Speaker B (male): But from what I gather, it’s improved in recent years uh. The more recent movies seemed to be more balanced, at least some of them.
Speaker A (female/male morphed): hmm yea, but there are other aspects than floor space to look [at … interruption/overlap]
Speaker B (male): [ … interruption/overlap yeah yea], that’s true. But, uhm, you know, they did actually look at other aspects as well, such as the number of male and female characters I think uh …
Speaker A (female/male morphed): ha ha. Yea, yea, but yea well didn’t they look also at the content in conversations?
Speaker B (male): Yeah, an-and that’s where it was really really interesting actually. Cause they looked at compliments [… interruption/overlap]
Speaker A (female/male morphed): [interruption/overlap … hmm] yea, that’s right that’s right! It was compliments. And […]
Table 2 summarizes an overview of some key features of the dialogue.
Script details
Speaker A | Speaker B | |
---|---|---|
Floor apportionment | 51% | 49% |
Style | Largely collaborative | Largely collaborative |
Interruptions/overlaps | 8 | 7 |
Minimal responses | 7 | 6 |
Questions expressing interest inviting the other speaker to contribute | 4 | 3 |
3.6.2 Recording and voice manipulation
In choosing actors for the recording, we first had to make sure that their voices would respond well to voice morphing. From prior manipulations that took place under the project, we knew that some voices sounded more believable than others after manipulation. For this reason, we pre-tested a number of different voices to see how they responded to digital morphing before choosing actors. From these pre-tests, four “best” voices were chosen and two short sound files from each potential actor (one original and one that had been voice manipulated) were sent to 13 peers asking them whether (a) the recordings manipulated or not, (b) sounded convincing as male/female voices or not and (c) sounded like the same person in both sound files or not. Based on these responses, we chose the two voices, one male and one female, which were evaluated most positively.
The dialogue was then recorded using separate channels, so that each voice could be edited separately. The initial recordings were made in a studio setting using Audition, and they were then edited in Praat. In Praat, the “change gender”[2] function was used, with a focus on pitch range median, formant shift ratio and some slight modification to pitch range factor. The methodology used to produce a credible male and female morph was mostly a case of individual procedures. Because some voices need their formant shift ratio to be in the 350 s, and others in the 250 s, a clear and generic picture of the end variables is hard to give since it is highly dependent on the original recording and voice. After the major alterations were done in Praat, the sound file was imported back into Audition where the equalizer function was used to eliminate the high and low frequency in the recording, thus making it sound like a low-quality Skype call. Further, some background static noise was added onto the recordings, and, finally, the two versions were badly compressed so the overall quality was lowered further. These quality-lowering actions were taken in order to “camouflage” some of the more salient effects of the voice morphing, which are less noticeable when high and low frequencies are eliminated.
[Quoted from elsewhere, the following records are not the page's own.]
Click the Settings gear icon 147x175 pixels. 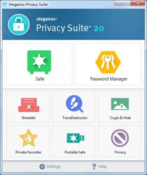click(42, 167)
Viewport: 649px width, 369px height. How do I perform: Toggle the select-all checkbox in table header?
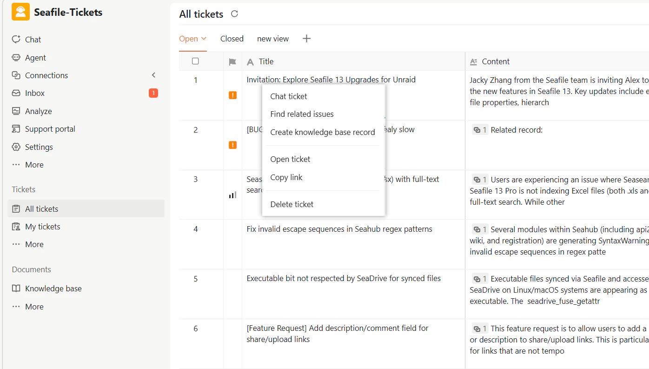point(195,61)
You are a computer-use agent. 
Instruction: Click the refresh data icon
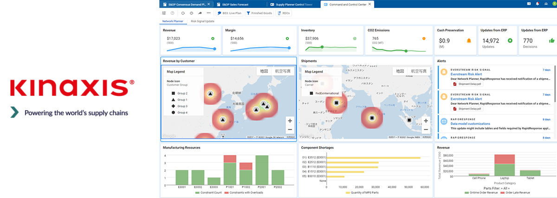[x=183, y=13]
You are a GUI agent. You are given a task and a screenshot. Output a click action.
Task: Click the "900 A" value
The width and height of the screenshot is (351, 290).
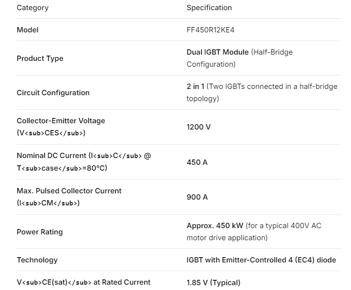[x=197, y=197]
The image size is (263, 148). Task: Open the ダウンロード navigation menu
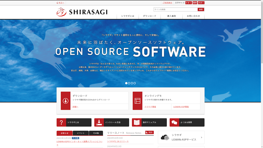149,16
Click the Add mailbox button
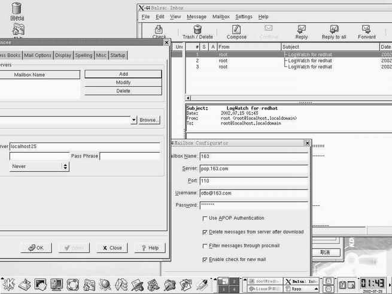This screenshot has height=294, width=392. point(123,74)
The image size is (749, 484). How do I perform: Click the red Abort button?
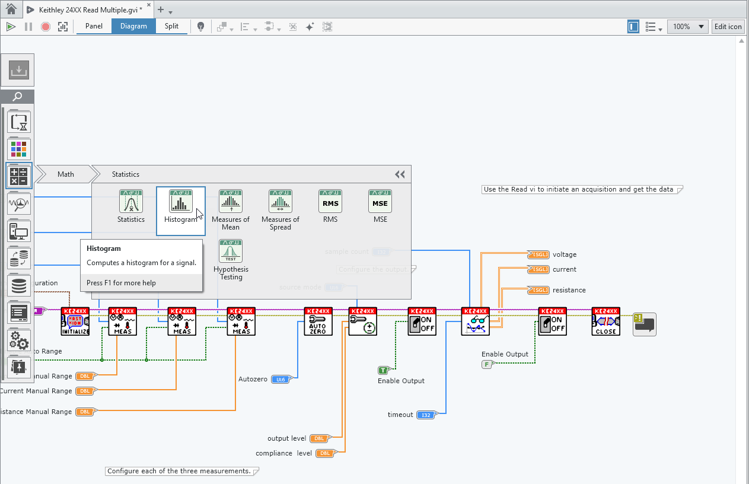[x=46, y=27]
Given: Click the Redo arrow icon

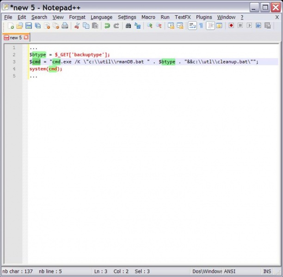Looking at the screenshot, I should [x=116, y=26].
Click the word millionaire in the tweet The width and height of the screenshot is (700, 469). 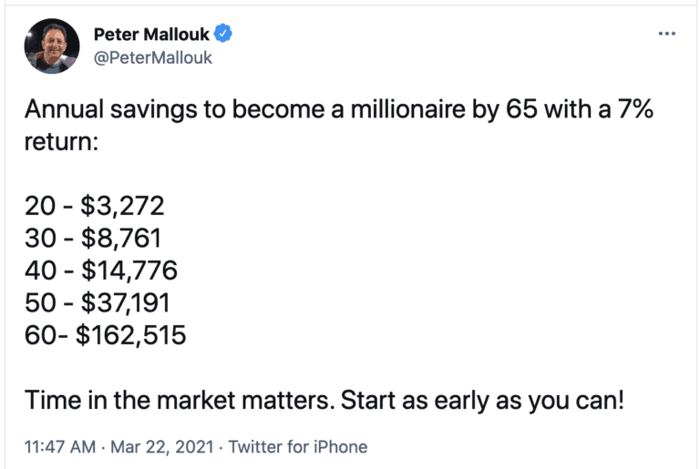pyautogui.click(x=407, y=109)
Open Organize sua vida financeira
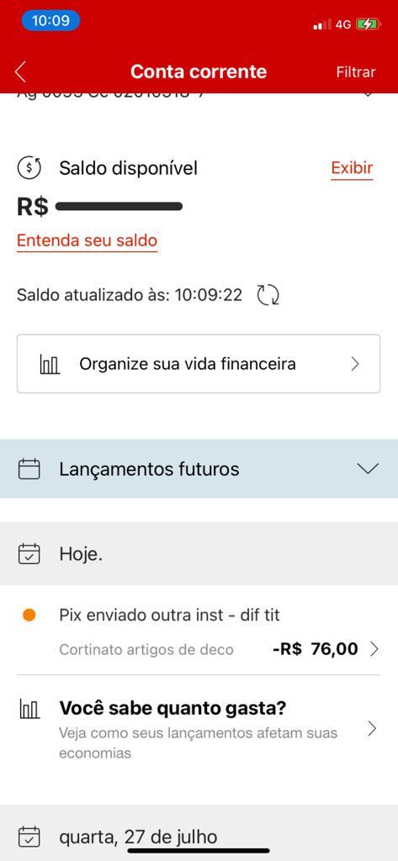Image resolution: width=398 pixels, height=861 pixels. (x=199, y=363)
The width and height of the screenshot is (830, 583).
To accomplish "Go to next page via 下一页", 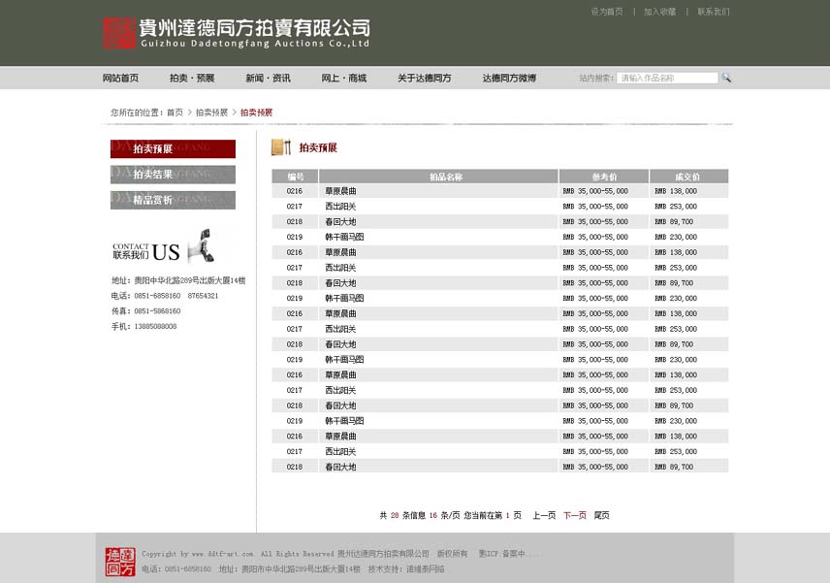I will click(575, 515).
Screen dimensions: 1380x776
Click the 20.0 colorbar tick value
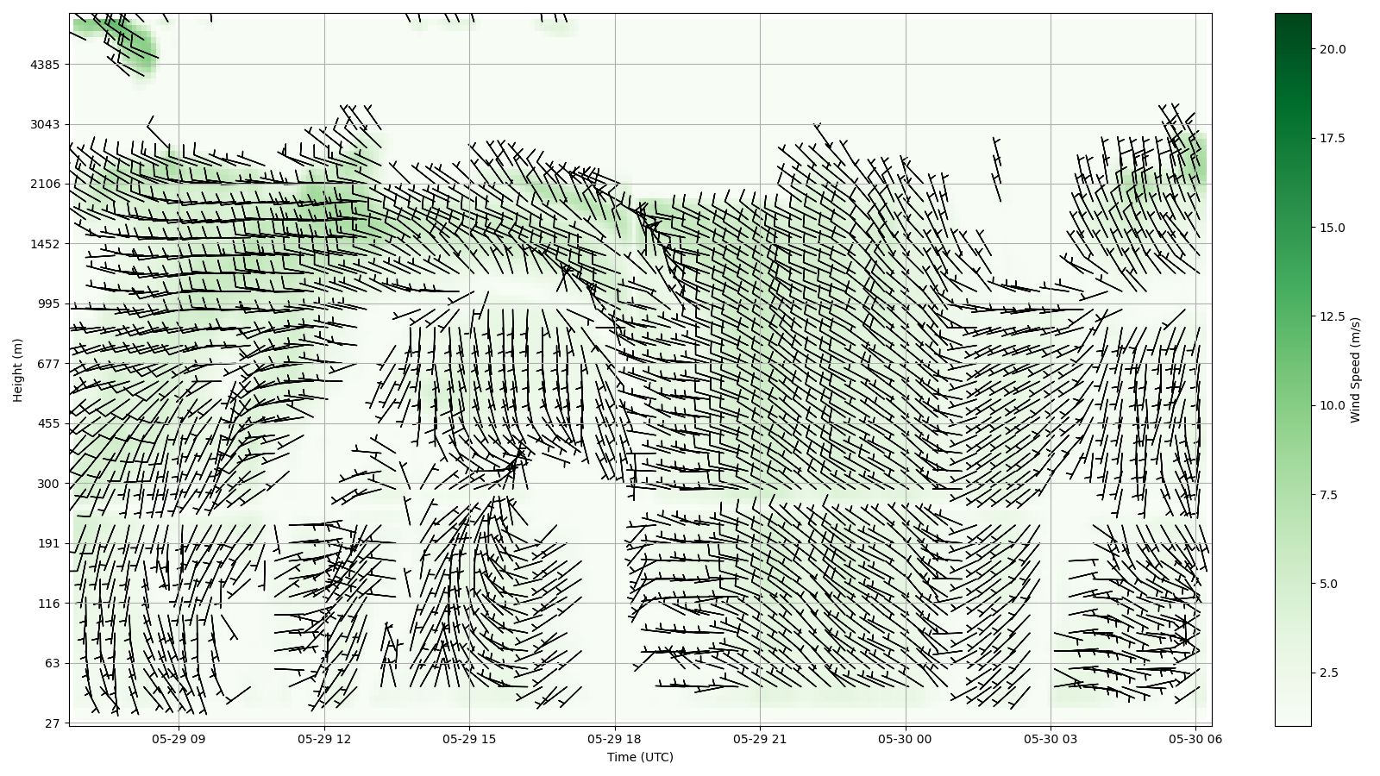pyautogui.click(x=1332, y=49)
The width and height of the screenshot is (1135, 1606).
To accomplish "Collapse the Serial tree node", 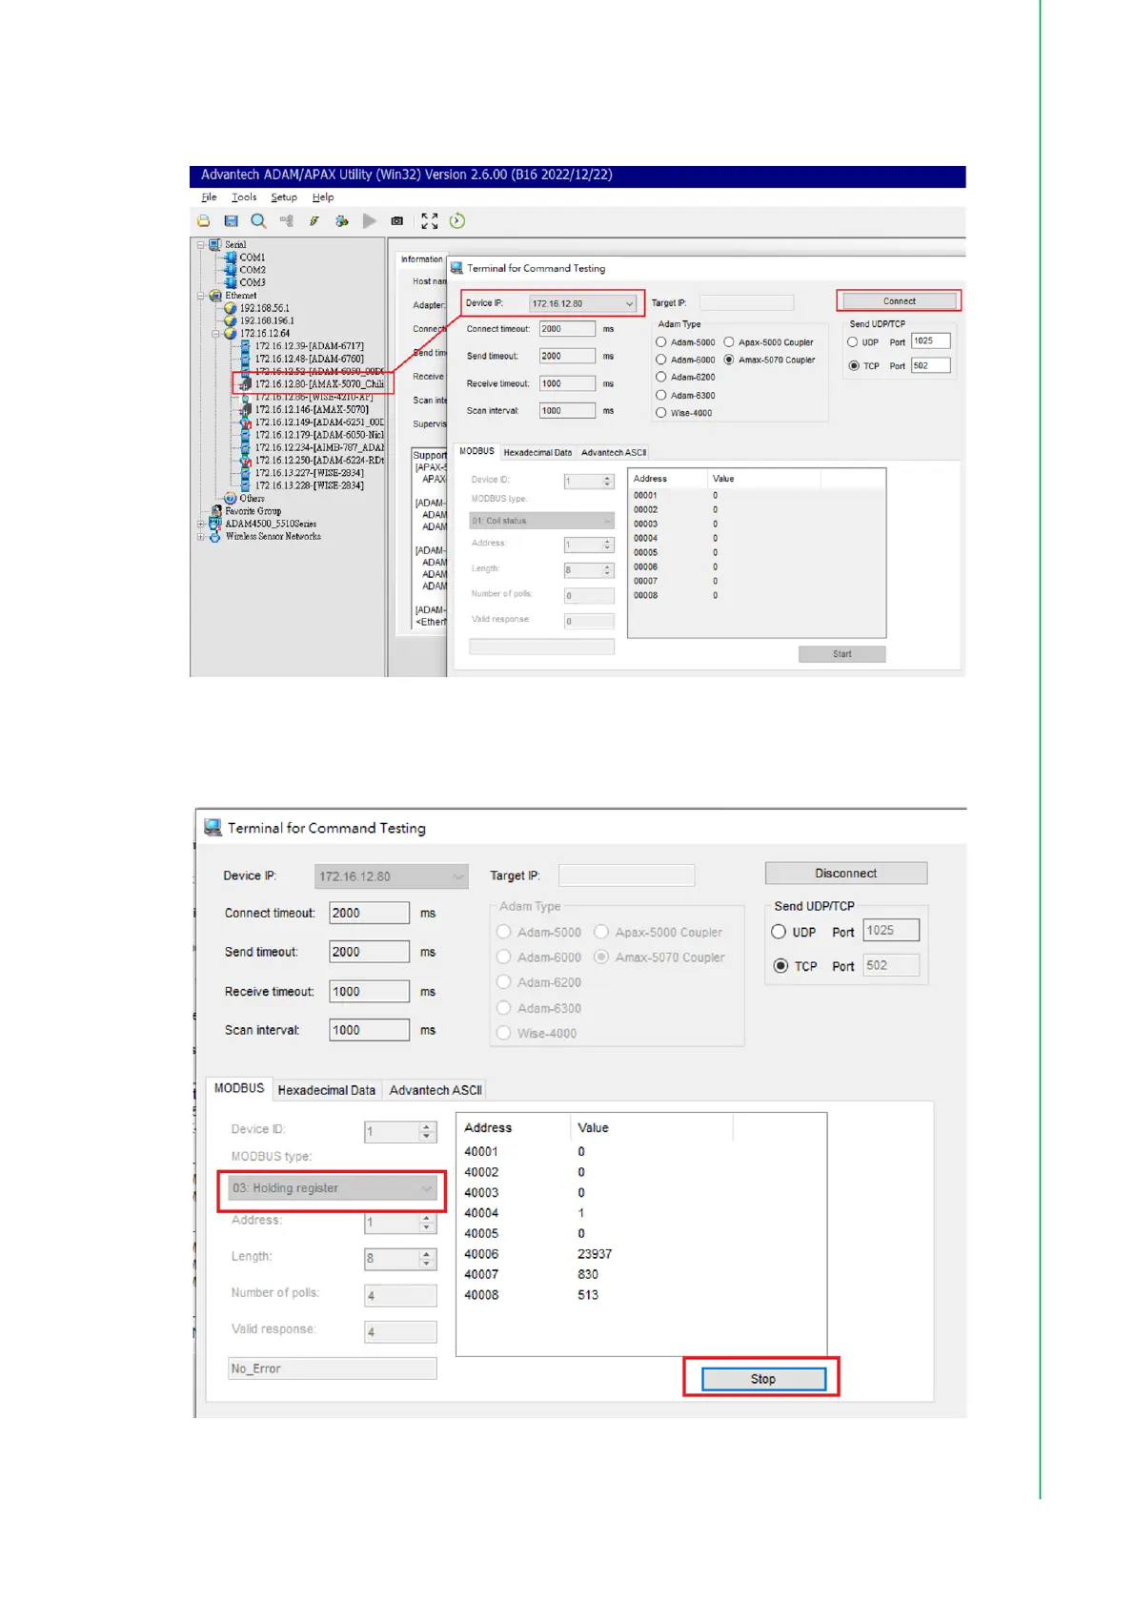I will [x=201, y=245].
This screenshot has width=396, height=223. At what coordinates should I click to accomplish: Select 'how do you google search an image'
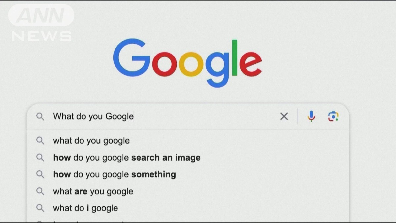pyautogui.click(x=188, y=158)
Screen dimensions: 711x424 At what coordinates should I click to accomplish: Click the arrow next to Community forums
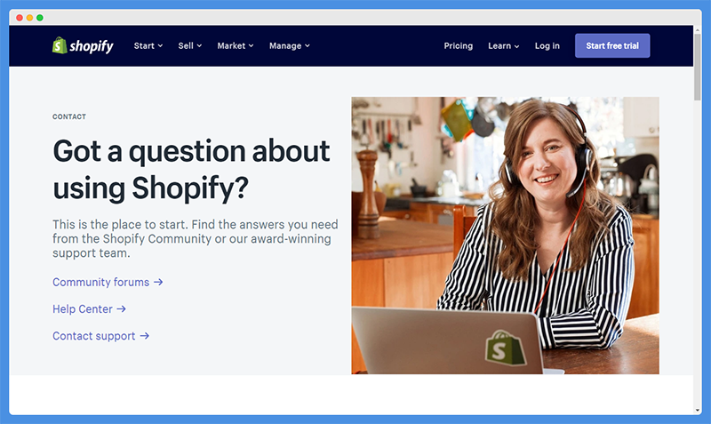pyautogui.click(x=158, y=282)
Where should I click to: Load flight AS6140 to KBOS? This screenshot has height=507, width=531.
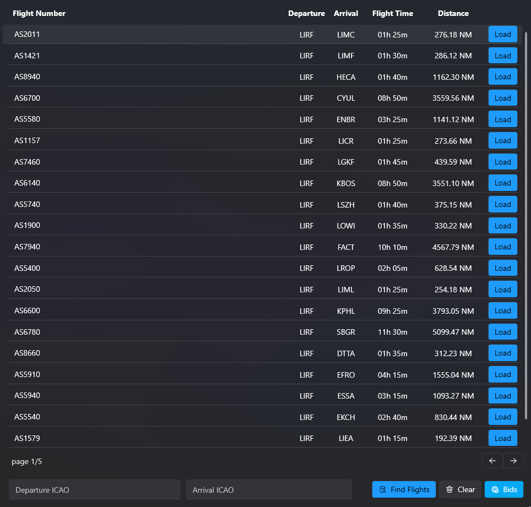(502, 183)
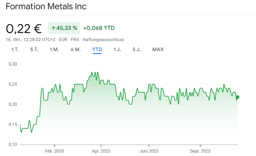
Task: Select the 1T. one-day range tab
Action: 15,49
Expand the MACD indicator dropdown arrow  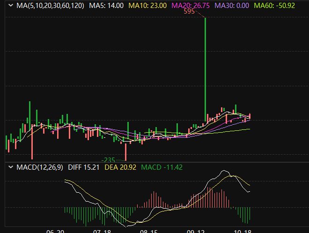click(10, 167)
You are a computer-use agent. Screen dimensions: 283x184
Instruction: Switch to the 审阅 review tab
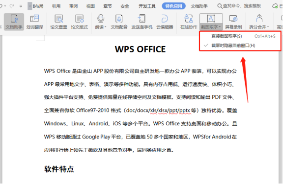pyautogui.click(x=74, y=6)
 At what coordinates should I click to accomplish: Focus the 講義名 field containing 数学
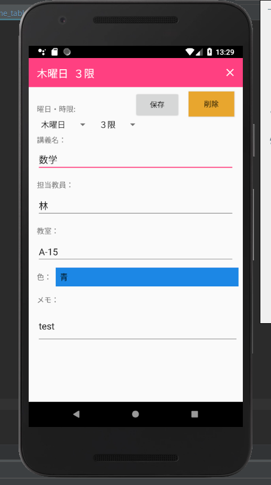click(136, 160)
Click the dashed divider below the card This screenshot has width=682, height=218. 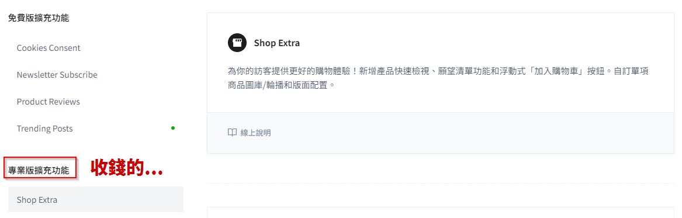441,183
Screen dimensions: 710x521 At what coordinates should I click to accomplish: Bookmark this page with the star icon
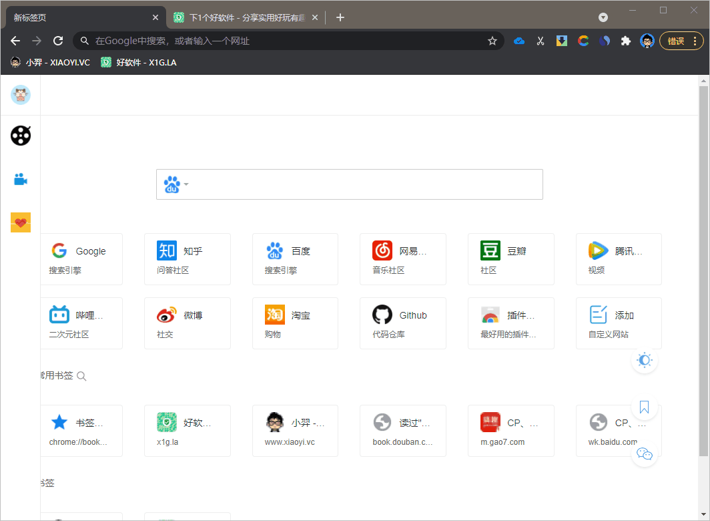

The above procedures left us with two versions of the recording. In one of the versions, the female actor’s voice playing “Speaker A” was altered, or “morphed,” so that she matched what was conceived as a male speaker (based on the pre-tests described above). In the other version, her voice was largely left unmanipulated, but only adjusted so that the sound quality matched that of the “manipulated” recording.
3.7 Exposure and response to the dialogue
Each respondent listened to one version of the dialogue guises once individually. Note that the illusion of the gender of the conversant was further strengthened by using silhouette images of a man or a woman as backdrop to the sound file. Importantly, there were no indications in the ensuing debriefing discussion, nor in the responses of the post-survey, that the respondents were aware of the voices being digitally manipulated or that there was any confusion as to the gender of Speaker A in the two case versions.
In an immediate post-exposure response survey, the test subjects were then asked to respond to questions that related to three linguistic aspects to do with floor management on a 7-point Likert scale (ranging from 1 = disagree completely to 7 = agree completely). The rated statements were as follows:
Speaker A interrupts the other speaker a lot
Speaker A signals interest in what the other person is saying
Speaker A takes up a lot of the space in the conversation
After all respondents had listened and responded to the dialogue, we had the so-called debriefing session where we revealed what we had done, showed the students their results and gave them the opportunity to discuss the reasons for the different responses that the two guises had generated.
3.8 Post-survey
Following the debriefing session, which took place a day after the exposure, the respondents were given a post-survey, where, apart from questions relating to their impressions and reactions to the experiment, we asked them to rate a number of conversational behaviours as typically male, female or gender neutral. The aim here was to map gender stereotypes among our respondents as regards conversational management and discourse styles, in order to document the listeners’ Gender-Linked Language Schemata (cf. Mulac et al.’s model, 2013). The respondents were asked to rate the following linguistic tendencies on a gender scale ranging from “very typically male behaviour (−2), slightly typically male behaviour (−1), gender neutral (0), slightly typically female behaviour (1), to very typically female behaviour (2):”
The tendency to […]
take up more space in a conversation than others
interrupt other people in conversation
signal interest in what others are saying (through back channelling and asking questions, for example)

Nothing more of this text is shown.